--- Your tasks ---
A) In the article on Klopp and Lewandowski below, rewrite the paragraph beginning "Lewandowski would, however, feature" in a shorter form that preserves its main facts.
B) Reproduce word for word the portion of the article on Klopp and Lewandowski that begins with the words containing "In his pre-match" and ends with "to pay me’.".
C) Using the article on Klopp and Lewandowski below, answer each of the following briefly.
(i) What fee did Dortmund pay Lech Poznań for Lewandowski?
(ii) Which forward did Klopp keep as his first-choice striker instead of Lewandowski?
(iii) What sum did the shooting-session bets described by Klopp involve?

Liverpool boss Jürgen Klopp is completely convinced about the ‘potential’ one of his stars, and Robert Lewandowski’s Borussia Dortmund stats justify that faith.
In his pre-match press conference on Thursday, Liverpool manager Jürgen Klopp paid Darwin Núñez one of the highest compliments possibke. He compared his £85m summer signing with one of his former players, Robert Lewandowski:
“There are a lot of similarities.”
“Yes, I think Lewy would tell the same story,” he continued (via The Athletic). “We had shooting sessions where he didn’t finish off one. We had bets all the time for 10 euros — ‘If you score more than 10 times I will pay you 10, if you don’t you have to pay me’.
My pocket was full of money. It’s all about staying calm. When you see the potential, stay calm. It’s so difficult in the world we are living in.”
It was Klopp who brought him to Signal Iduna Park back in 2010, with Dortmund paying Polish outfit Lech Poznań £4m ($4.8m/€4.5m) for his services.
Lewandowski, then 21, had bagged 41 goals in the past two seasons in his home country, but wasn’t first-choice striker straight away.
Instead, Klopp kept faith with the Paraguayan forward Lucas Barrios, limiting the new arrival to 15 league starts over the course of the campaign.
Lewandowski would, however, feature in all but one game, making 18 appearances as a substitute. He finished the season with eight goals and three assists for a title-winning Dortmund side, finding the net every 198 minutes on average.

--- Collected data ---
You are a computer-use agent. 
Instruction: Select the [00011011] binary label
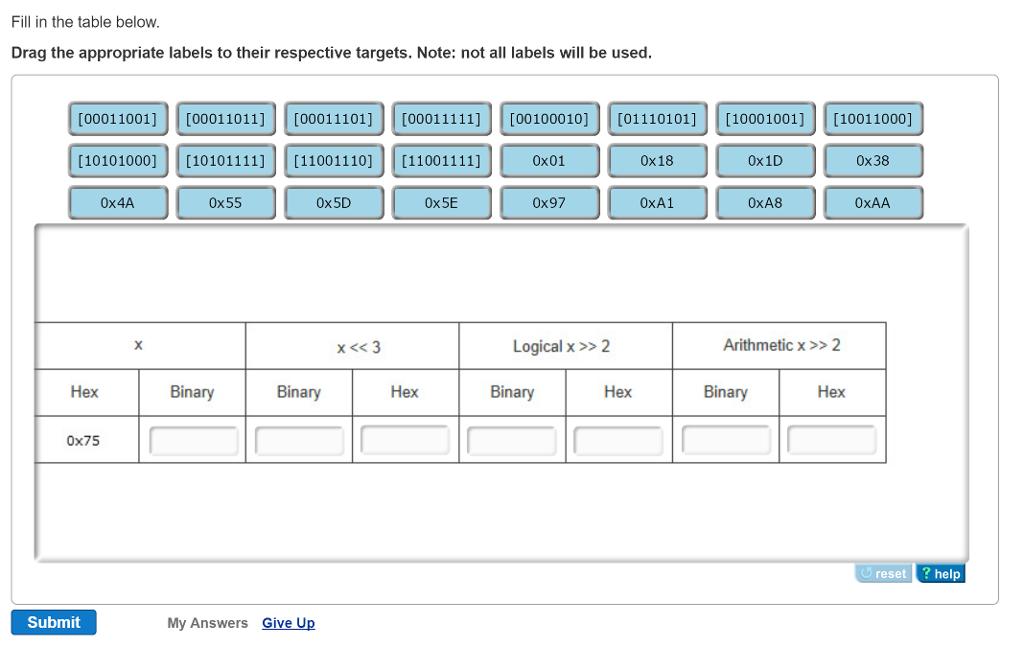tap(225, 118)
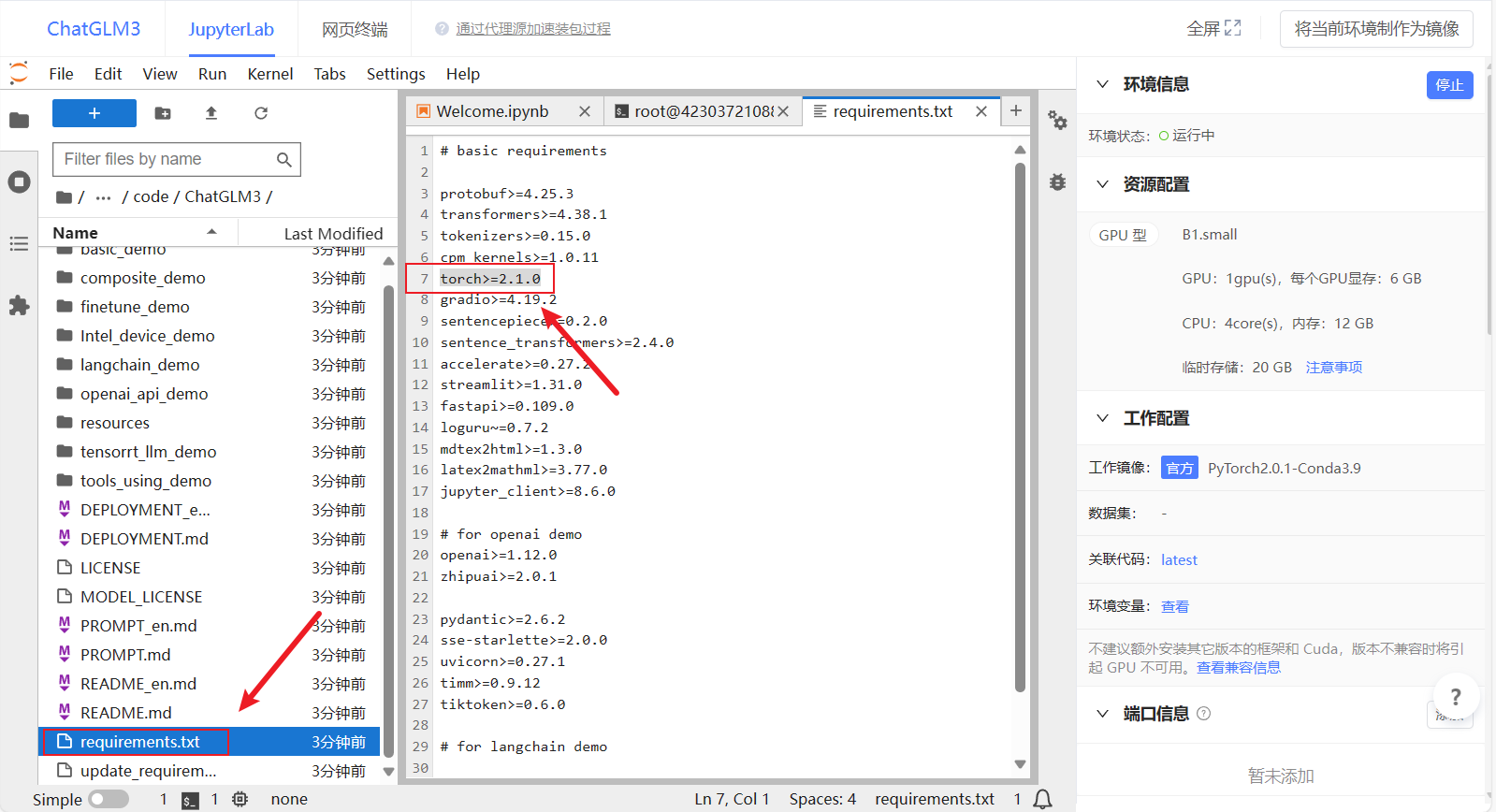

--- Answers by item ---
A) Lewandowski played in every game but one, 18 of them as a substitute, and ended the season with eight goals and three assists for the title-winning Dortmund side, scoring every 198 minutes on average.

B)
In his pre-match press conference on Thursday, Liverpool manager Jürgen Klopp paid Darwin Núñez one of the highest compliments possibke. He compared his £85m summer signing with one of his former players, Robert Lewandowski:
“There are a lot of similarities.”
“Yes, I think Lewy would tell the same story,” he continued (via The Athletic). “We had shooting sessions where he didn’t finish off one. We had bets all the time for 10 euros — ‘If you score more than 10 times I will pay you 10, if you don’t you have to pay me’.

C)
(i) £4m ($4.8m/€4.5m).
(ii) The Paraguayan forward Lucas Barrios.
(iii) 10 euros.